▶ [Texte]
:::
Vous expliquez avoir adapté la voilure par rapport au changement structurel de La Poste. Or 500 bureaux par an ont fermé. Sur les 17 000 points de contact, seule la moitié est de plein exercice. 20 000 tournées en moins sont comptabilisées et les conditions de travail des agents ont fait l'actualité en 2018 et 2019. J'aimerais avoir votre point de vue sur la sous‑traitance, qui me semble être le principal problème. Celle-ci aspire une partie des activités bénéficiaires et permet de contourner le droit des agents.
Par ailleurs, en mars 2020, la Caisse des dépôts et consignations a pris le contrôle de La Poste. Elle fixe des objectifs de profit par rapport à des investissements. Elle semble notamment avoir pour objectif de multiplier par deux les bénéfices de La Poste d'ici à 2030. Pouvez-vous me confirmer cette information ? Si tel est le cas, n'est-ce pas contraire aux activités de service public ?
Enfin, le représentant légal du syndicat majoritaire dans les Hauts-de-Seine, Sud PPT, peut continuer, grâce aux décisions prises, à exercer son travail de syndicaliste dans La Poste. En revanche, vous refusez sa réintégration en tant que facteur. Ne croyez-vous pas, après toutes ces années de tension, que le temps de l'apaisement est venu, en permettant à Gaël Quirante d'être réintégré ?
Beaucoup d'éléments ont déjà été abordés. Je tiens néanmoins à revenir sur les missions de service universel postal, d'accessibilité, d'aménagement et de développement du territoire que La Poste doit rendre. Si le réseau postal est toujours en augmentation, c'est grâce à la croissance des points de contact gérés en partenariat et non grâce aux bureaux en propre, qui sont en régression.
La commission supérieure du numérique et des postes remarque que cette stabilité cache des disparités entre les périmètres. Si l'évolution du réseau poursuit sa transformation, le nombre de transformations est désormais plus important dans le réseau accessible que dans le réseau complémentaire. Ces transformations concernent différentes formes de partenariat, agences postales ou relais commerçants.
En ce qui concerne la mission d'aménagement du territoire, vous avez avancé des chiffres pour 2020, complètement différents de ceux passés. La Poste peut-elle toujours assurer cette mission malgré le contexte économique ? Quel est le contenu des discussions actuelles avec les autorités gouvernementales pour trouver des solutions ?
Le rythme des fermetures de bureaux va-t-il s'accélérer avec le covid ? Allez-vous prendre prétexte de cette situation, notamment en milieu rural, pour accélérer le mouvement ?
:::
▶ [Exercices]
a: Quelles sont toutes les missions que La Poste doit rendre, selon le texte ?
b: Poursuivez le texte sur La Poste à partir de sa dernière phrase.
Les entrées n'ont aucun rapport avec le texte.
:::
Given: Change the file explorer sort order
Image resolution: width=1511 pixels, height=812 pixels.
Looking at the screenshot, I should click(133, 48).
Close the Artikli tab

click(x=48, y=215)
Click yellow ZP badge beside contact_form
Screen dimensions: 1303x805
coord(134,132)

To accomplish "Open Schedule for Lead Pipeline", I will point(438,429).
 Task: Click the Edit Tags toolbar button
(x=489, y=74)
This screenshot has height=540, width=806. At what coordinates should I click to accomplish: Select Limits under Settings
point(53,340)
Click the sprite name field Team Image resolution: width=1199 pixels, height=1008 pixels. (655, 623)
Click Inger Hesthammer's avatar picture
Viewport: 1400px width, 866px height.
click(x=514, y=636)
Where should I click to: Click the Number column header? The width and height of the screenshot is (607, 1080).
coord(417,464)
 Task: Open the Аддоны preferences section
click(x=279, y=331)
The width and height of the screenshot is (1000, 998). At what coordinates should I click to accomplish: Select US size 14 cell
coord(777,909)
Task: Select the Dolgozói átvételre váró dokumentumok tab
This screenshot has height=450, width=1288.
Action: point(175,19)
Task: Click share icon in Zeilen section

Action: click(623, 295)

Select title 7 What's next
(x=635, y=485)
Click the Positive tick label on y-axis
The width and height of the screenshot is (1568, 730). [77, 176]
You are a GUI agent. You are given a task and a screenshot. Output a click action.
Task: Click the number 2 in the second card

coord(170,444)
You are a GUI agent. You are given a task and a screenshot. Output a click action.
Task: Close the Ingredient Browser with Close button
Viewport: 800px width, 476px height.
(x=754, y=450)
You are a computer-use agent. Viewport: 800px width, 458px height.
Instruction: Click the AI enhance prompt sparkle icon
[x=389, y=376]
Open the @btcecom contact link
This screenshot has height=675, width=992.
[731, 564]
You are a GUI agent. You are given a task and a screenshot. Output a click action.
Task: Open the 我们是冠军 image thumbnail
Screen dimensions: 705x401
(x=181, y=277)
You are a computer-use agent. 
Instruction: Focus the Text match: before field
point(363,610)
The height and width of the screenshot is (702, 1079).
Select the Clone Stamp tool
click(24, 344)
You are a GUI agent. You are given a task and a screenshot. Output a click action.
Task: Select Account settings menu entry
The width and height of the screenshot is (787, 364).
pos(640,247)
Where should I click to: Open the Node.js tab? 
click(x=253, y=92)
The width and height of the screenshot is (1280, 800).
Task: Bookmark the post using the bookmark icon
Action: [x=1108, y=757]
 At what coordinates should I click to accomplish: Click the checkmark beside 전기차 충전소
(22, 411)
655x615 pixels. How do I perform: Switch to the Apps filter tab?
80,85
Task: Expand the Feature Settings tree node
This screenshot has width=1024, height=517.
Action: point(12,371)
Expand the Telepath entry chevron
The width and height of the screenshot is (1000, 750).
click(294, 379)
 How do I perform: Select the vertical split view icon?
:::
▶ [Corrigés]
a:
- le service universel postal
- l'accessibilité
- l'aménagement du territoire
- le développement du territoire

b:
Enfin, vous avez expliqué que l'augmentation du prix du timbre était une nécessité, qu'elle couvrait 40 % du coût de la baisse du courrier et que les Français l'avaient compris. Je n'ai pas cette impression en discutant avec les gens. Ceux-ci ont plutôt le sentiment d'une énième augmentation du prix du timbre, en sus des autres augmentations qui pèsent sur eux. Comment communiquez-vous sur cette question auprès des Français ?
Les chiffres que vous venez de nous annoncer sont vertigineux entre 2013 et 2020 concernant le courrier. Je suis actuellement en difficulté avec deux bureaux de poste dans ma circonscription. Cette tendance est nationale, avec de nombreuses restrictions d'horaires, perturbant l'accès pour nos concitoyens. Pour moi, La Poste fait partie du paysage des services publics, comme une gare ou une mairie. Vous avez affirmé vouloir rester sur les territoires. Quelle est votre philosophie par rapport au développement de La Poste sur nos territoires ? Comment conserver cette dimension de service public, notamment le maillage territorial ? Je vous demanderai d'examiner, dans le Médoc, les deux bureaux de poste de Margaux et Ludon Médoc.
Ma seconde question porte sur le contrat signé avec Amazon, qui ne semble pas très bénéfique pour La Poste. Quelles ont été ses modalités de négociation ?
En ce qui concerne la mesure économique et financière des enjeux pour le service universel postal, le chiffre en 2020 a été extraordinaire, mais pour l'année 2021, nous pensons que nous ne serons pas très loin d'un milliard d'euros de perte. Avec la baisse des volumes du courrier, la situation aura ensuite tendance à s'aggraver.
En matière d'aménagement du territoire, vous avez voté fin décembre 2020 dans le cadre de la loi de finances un apport budgétaire de 66 millions d'euros pour 2021. Nous en aurons toujours besoin l'année prochaine, sachant qu'en dépit de cet apport, la mission d'aménagement reste sous-compensée. Ces 66 millions d'euros remplacent ceux que nous nous apprêtions à voir disparaître avec la réforme de la CVAE, mais la mission d'aménagement du territoire restera déficitaire, à hauteur d'un peu plus de 60 millions d'euros. La mission de distribution de la presse était déficitaire de quasiment 200 millions d'euros en 2019 et 2020.
Les montants sont considérables mais ils ne sont pas étonnants, compte tenu du fait que nous assumons des missions de service public massives, qui concernent tout le territoire. En examinant d'autres activités relevant du service public, pour les trains express régionaux (TER), la compensation est supérieure à 3,5 millions d'euros. Pour les industries électriques et gazières, cette compensation est supérieure à 9 milliards d'euros.
Les sommes sont considérables mais elles doivent être mises en regard de la lourdeur, de la complexité et du volume des missions assurées.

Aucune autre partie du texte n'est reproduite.